Title: The Anatomy of Ghosts
Author: Andrew Taylor
Release Date: January 31, 2011
Genre: Historical Fiction, Mystery
Rating: 4 out of 5
John Holdsworth has experienced tragedy as of late. His young son, Georgie, drowned in an accident. His wife, Maria, was unable to cope with Georgie’s death and ended up drowning herself in the Thames. After their deaths, Holdsworth penned a pamphlet called “The Anatomy of Ghosts” arguing that there are no such things as ghosts. Now, just as he is starting to recover from these deaths, Holdsworth is summoned by a Lady Anne Oldershaw. Lady Oldershaw’s son, Frank, is in Jerusalem College at Cambridge and claims to have seen a ghost. Since then, he has lost his wits and has been put in a sanitarium. Lady Oldershaw asks Holdsworth to travel to Cambridge to determine what is happening with Frank.
Upon first picking up The Anatomy of Ghosts, one thing struck me quite forcefully. If I didn’t know better, I would have thought this book was written in the 1700s. The way it’s written and the way it reads – it’s really like a Georgian/Victorian novel. It’s a testament to how well this book evokes the time period it’s set in. I felt transported, like I was a part of that time, utterly absorbed in Taylor’s writing and details. I was very impressed with his writing style.
At the same time, though, because it was written in that style, the novel moves slowly and takes some time to get into. Taylor takes his time setting his his characters and the story, and as a result, readers may become impatient with the narrative. It meanders quite a bit, and the writing is anything but concise. There is a great mystery underneath all the excessive verbiage, but this is one you’ll have to be determined to stick with if you want to find it.
The mystery in The Anatomy of Ghosts doesn’t really assert itself until about halfway through the book. Up until then, there are tantalizing clues here and there, but nothing substantial. Once the mystery comes to the front and center of the book, though, the pace of the narrative picks up. I really enjoyed the twists and turns that Taylor took me on, and in the end, though I had an inkling of how everything was going to turn out, I was very satisfied with the mystery.

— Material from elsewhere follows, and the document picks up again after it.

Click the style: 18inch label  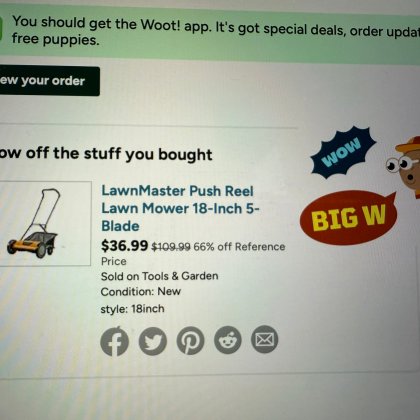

The atmosphere of Jerusalem College is very well done in The Anatomy of Ghosts. Taylor successfully evokes the academic life of the time period, as well as the darker undercurrents just beneath. The politics necessary for advancement in the college are very interesting, as are the severe class distinctions. Taylor does a wonderful job depicting the setting and time period, and I can’t say enough good things about his detail.
The Anatomy of Ghosts was an interesting book that took me awhile to get into, but I’m glad I stuck with it. Taylor does an exceptional job with the setting of this book; it makes me very curious to go back and read his previous novels, as I enjoyed the combination of historical details and mystery that comprised this novel.